Бо рассмеялся, слезы потекли по его щекам, драгоценный момент памяти, даже я засмеялся вместе с ним, думая одновременно, каков мозг, даже в такие минуты он уводит нас в дебри воспоминаний и дает ощущение жизни – как луч света, направленный в кромешную темноту. Я ощутил, как Бо перенес меня в тот год и в тот день на центральном вокзале, я даже увидел спину этого недотепы, который получил такой подарок, перенес вместе с белой тканью скатерти Эмбасси-клаба, вместе с рюмкой виски и колечками дыма над певичкой, томно тянувшей: «Прощай, дрозд!» и даже на улицу у ресторана, где лимузины, дожидаясь боссов, выпускали выхлопные газы в стылую пустоту вечера.
Бо внезапно пронизал меня взглядом, полным муки. А ты чему смеешься, закричал он, думаешь это смешно, идиот? История окончилась, ты жонглируешь шариками, запустив один в небо, ты уже просчитываешь момент его возвращения тебе в руки, а он застывает на мгновение в небе… и возвращается. Так и жизнь, она не всегда хороша, а только тогда, когда ты что-то держишь в руках.
Думаешь это смешно, идиот? Бо – это человек, у которого в руках в свое время были нити судеб многих и многих людей. Ты сначала попробуй прожить три раза столько сколько я, а потом смейся! Он был непростой кусок дерьма, этот Маранцано, он был даже вовсе не дерьмо, как этот Колл, к примеру, он был крутой мужик, умный!
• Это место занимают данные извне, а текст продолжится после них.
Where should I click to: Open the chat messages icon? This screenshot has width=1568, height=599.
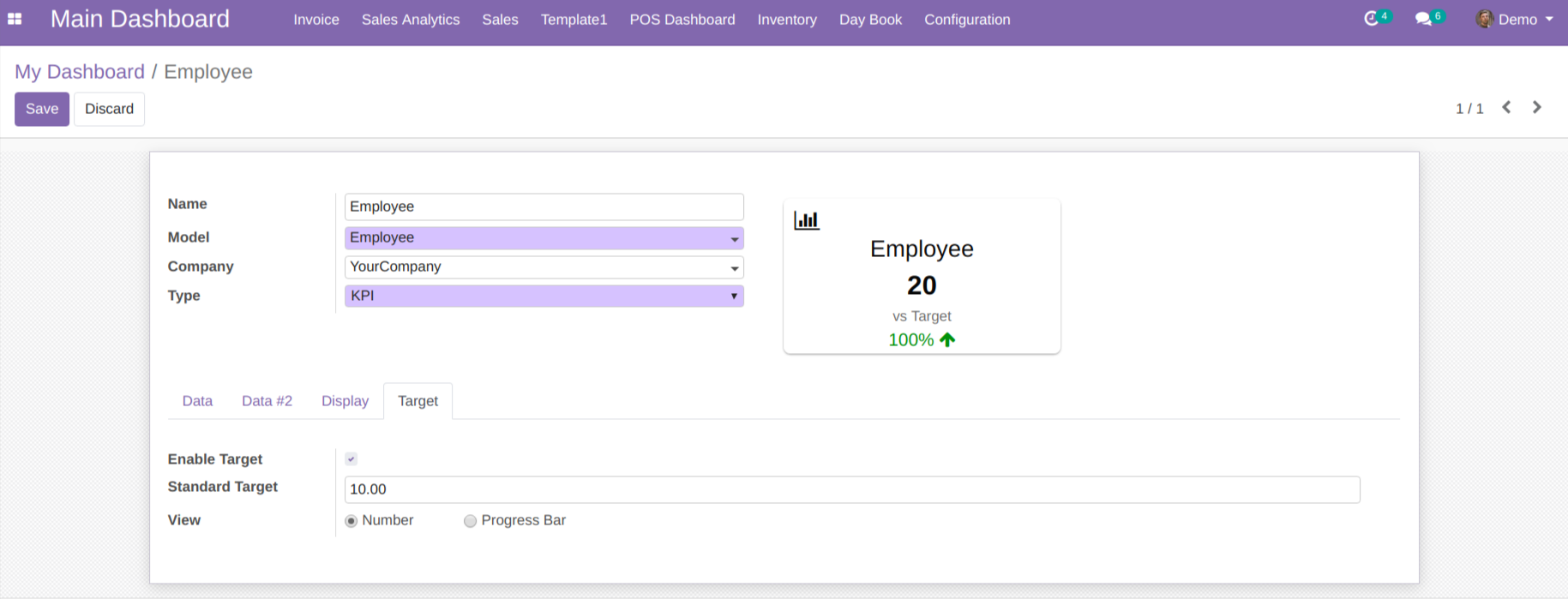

И он тоже не убивал просто. Как это Колл, способный убить и ребенка, когда входил в раж. Будто одной смерти ему недостаточно. А ты знаешь, что я убил Колла? Я его убил в телефонной будке – он блевал, исходил дерьмом и слюнями. Бах! Через окно. Я его убил! Вот факты, ты, сопляк! А ты знаешь каково это убить? А ты знаешь чего это стоит, чтобы быть способным убить? Ты видишь перед собой классного убийцу! Я убил Сальваторе Маранцано! Я убил Колла – Бешеную Собаку! Я убил Джека Даймонда! Я убил Лулу Розенкранца! Я их всех убил, и Ирвинга, и Микки, и Аббадаббу Бермана! Я убил Артура, Голландца!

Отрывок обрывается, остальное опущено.